In hydropower, and in the power generation industry as a whole, precision engineering is critical for efficiency and reliability. At one project last year in South America, in a beautiful region surrounded with volcanoes, we utilized advanced reverse engineering techniques, combining 3D scanning and high-precision measurement tools, to precisely determine the necessary dimensions for refurbishing a hydropower turbine’s lower guide bearing fit, and correct a vibration issue.

Assessment of the Bearing and Shaft Condition

During the initial inspection, we found significant damage to the lower bearing contact surface and the shaft itself. Visual inspections revealed substantial wear and scoring, necessitating a detailed dimensional analysis to determine appropriate corrective actions.

Precision Measurement and 3D Scanning

Our team employed meticulous physical measurements using precision micrometers and gauges, carefully recording multiple data points around the circumference of the shaft and bearing.

Simultaneously, we conducted a comprehensive 3D scanning of the shaft to precisely quantify its roundness and the extent of wear. The scanner provided a detailed digital map, offering a clear visualization of deviations and informing our engineering decisions.

Dimensional Analysis and Fit Optimization

The data collected from physical measurements and 3D scans were carefully analyzed against standards (ANSI B4.1-1967). Our analysis indicated discrepancies from ideal fit conditions, notably the shaft and bearing clearances, which were found to be excessively tight, likely contributing to inadequate hydrodynamic lubrication.

Bearing Machining Recommendations

Given the condition of the shaft, we opted to precisely machine the bearing to ensure optimal clearances. Using fit standards referenced from the Machinery’s Handbook, we determined the appropriate dimensions, recommending a final bearing inner diameter machining tolerance of 430.06 mm ±0.02 mm to achieve ideal hydrodynamic lubrication.

Material Considerations for the Bearing Surface

The chosen bearing surface material was a Babbitt alloy, closely aligned with ASTM B23 Grade 11 specifications.

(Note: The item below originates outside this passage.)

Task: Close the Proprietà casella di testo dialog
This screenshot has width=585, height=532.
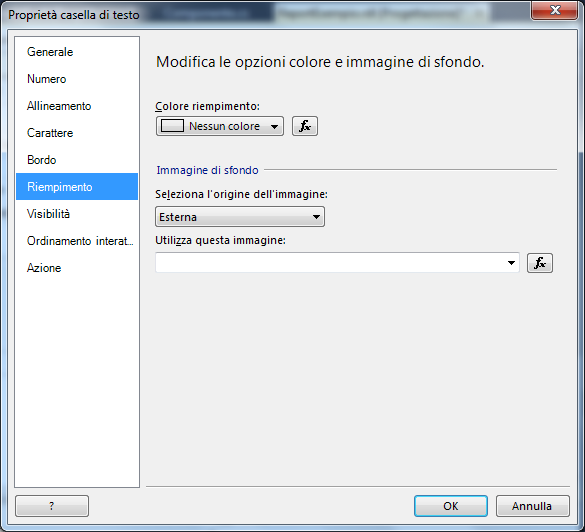Action: click(555, 10)
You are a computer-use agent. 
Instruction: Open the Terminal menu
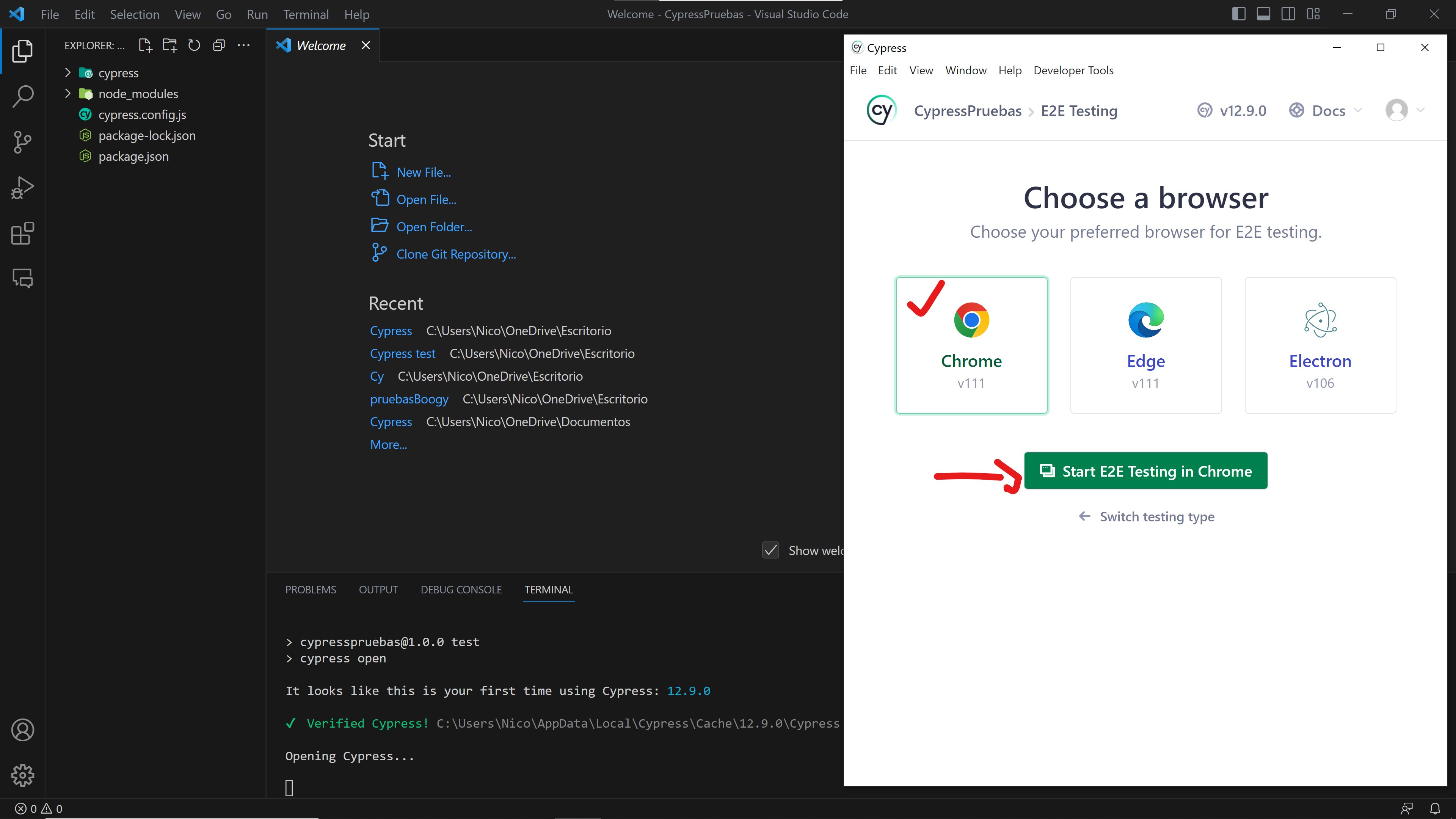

This material choice was based on its excellent antifriction properties and proven suitability in high-load, hydrodynamic applications.

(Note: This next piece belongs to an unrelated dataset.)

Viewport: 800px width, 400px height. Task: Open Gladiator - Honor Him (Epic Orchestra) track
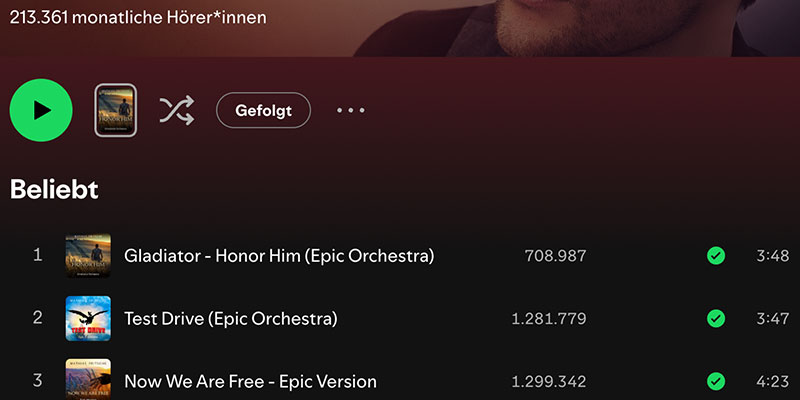(279, 256)
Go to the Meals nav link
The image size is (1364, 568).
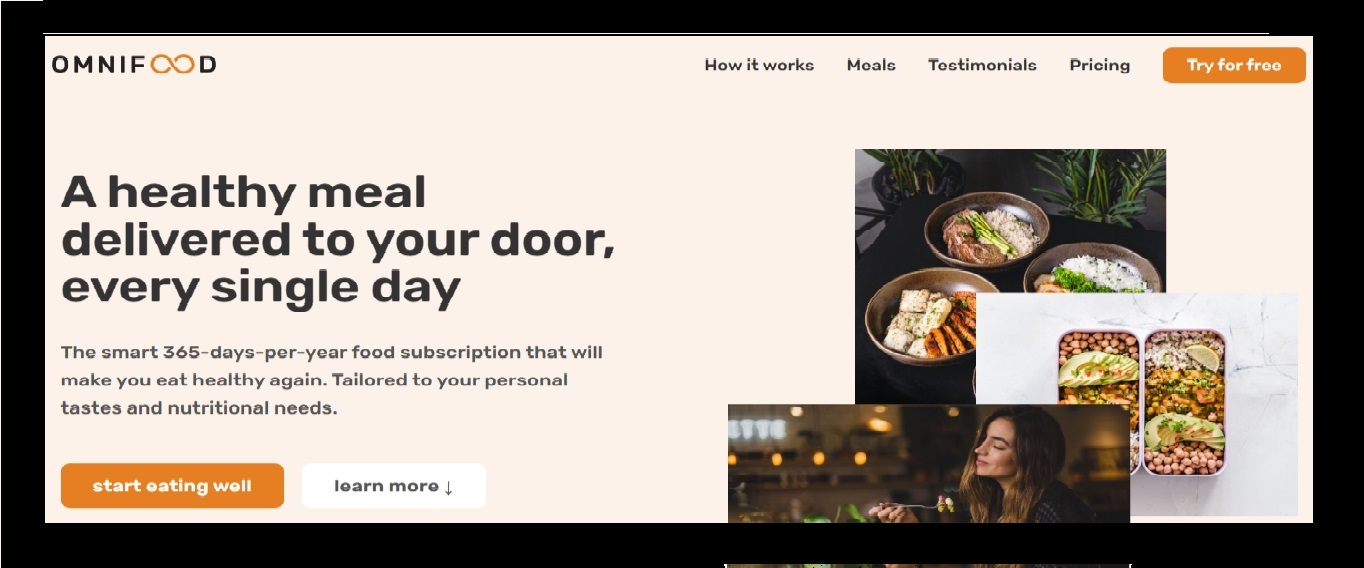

Final Quality Control and Results

Post-machining, the bearing dimensions were verified on-site using 3D scanning and an internal diameter micrometer, to ensure they matched specified tolerances. Our quality control processes confirmed the machining accuracy was within ±0.03 mm, fully complying with the recommended tolerances and ensuring optimal bearing performance.

The bearing was installed following the recommended procedure. During the test runs and subsequently during normal operations, the vibrations were measured and recorded. They behaved in the normal expected range, improving significatively when compared with the condition before the intervention.

Through advanced reverse engineering, combining traditional precision measurement tools with modern 3D scanning technology, we accurately identified, analyzed, and resolved critical issues related to the bearing fit. This meticulous approach has significantly improved the reliability and operational longevity of hydropower turbine components, exemplifying our commitment to excellence in engineering precision.